F _ITEB ＝constructor(F)

wherein F _ITEB And outputting the result of the texture enhancement module.

5. The method of claim 3, wherein the method comprises: the image I to be fused is _f And a fused image tag I _r Inputting the image into a discriminator to discriminate, establishing a countermeasure rule between the discriminator and a generator, and optimizing a fused image, wherein the steps comprise: (1) If the discriminator discriminates the fusion image I _f For false image, go through the steps4 minimizing the fused image I by the loss function _f And a fused image tag I _r The difference is obtained, the identification result is fed back to the generator, the fusion rule of the generator is adjusted in a self-adaptive mode, and the fusion image is optimized; (2) If the discriminator discriminates the fused image I _f Fusing the image I as a real image _f Is the optimal fused image.

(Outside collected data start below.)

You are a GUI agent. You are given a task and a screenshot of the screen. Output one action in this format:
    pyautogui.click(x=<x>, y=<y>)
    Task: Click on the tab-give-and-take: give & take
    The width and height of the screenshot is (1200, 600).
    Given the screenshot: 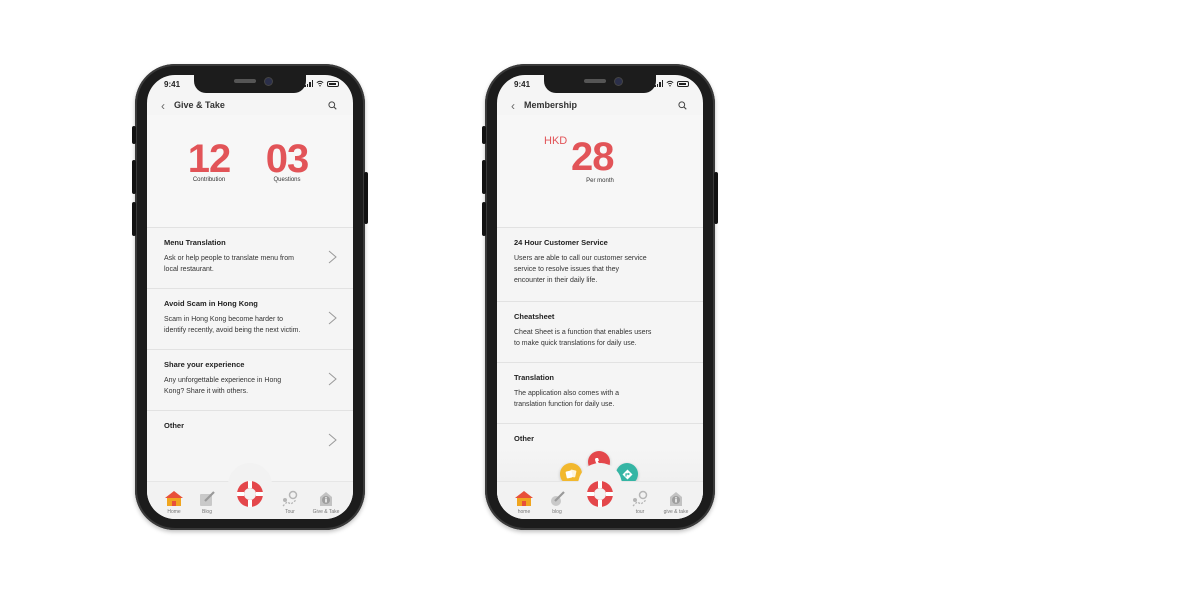 What is the action you would take?
    pyautogui.click(x=676, y=502)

6. The method for multi-focus image fusion based on deep learning of claim 1, wherein: extracting deep features of the image through a texture enhancement module in the step 3, and obtaining high-frequency texture information of the image;

3-1, extracting deep features of the image;

image is first transformed using a 33 convolution kernel _p Converting a single channel into 32 channels, converting the 32 channels into 128 channels by using a convolution kernel of 3 multiplied by 3 to obtain a feature set Origin, and calling the convolution process as conv operation;

3-2, attention distribution weight;

after the channels are extracted, the feature graph corresponding to each channel is compressed into a real number, and the real number set is expressed as { x ₁ ,x ₂ ,…x ₁₂₈ Then, each characteristic Channel is assigned with a weight through a parameter W, the W is learned and used for explicitly modeling the correlation among the characteristic channels, and then the assigned weight is applied to each original characteristic Channel to obtain a Channel attention set, which is expressed as { W } ₁ ,w ₂ ,…w ₁₂₈ Learning the importance of different channels by matching with a deep learning method;

3-3, residual jump connection;

after each feature Channel is assigned with different weights, the feature Set origin is assigned and added to the Channel attention Set Channel _ Set to obtain the output of each layer of ITEB of the texture enhancement module:

ITEB＝Origin+Channel_set

wherein ITEB is the result obtained by each layer of the texture enhancement module;

3-4, extracting a characteristic diagram of the deeper layer of the image;

continuously iterating the ITEB process of each layer of the texture enhancement block to obtain an extraction result F, wherein a specific formula is expressed as follows:

F＝ITEB(ITEB(…ITEB(I _p )))。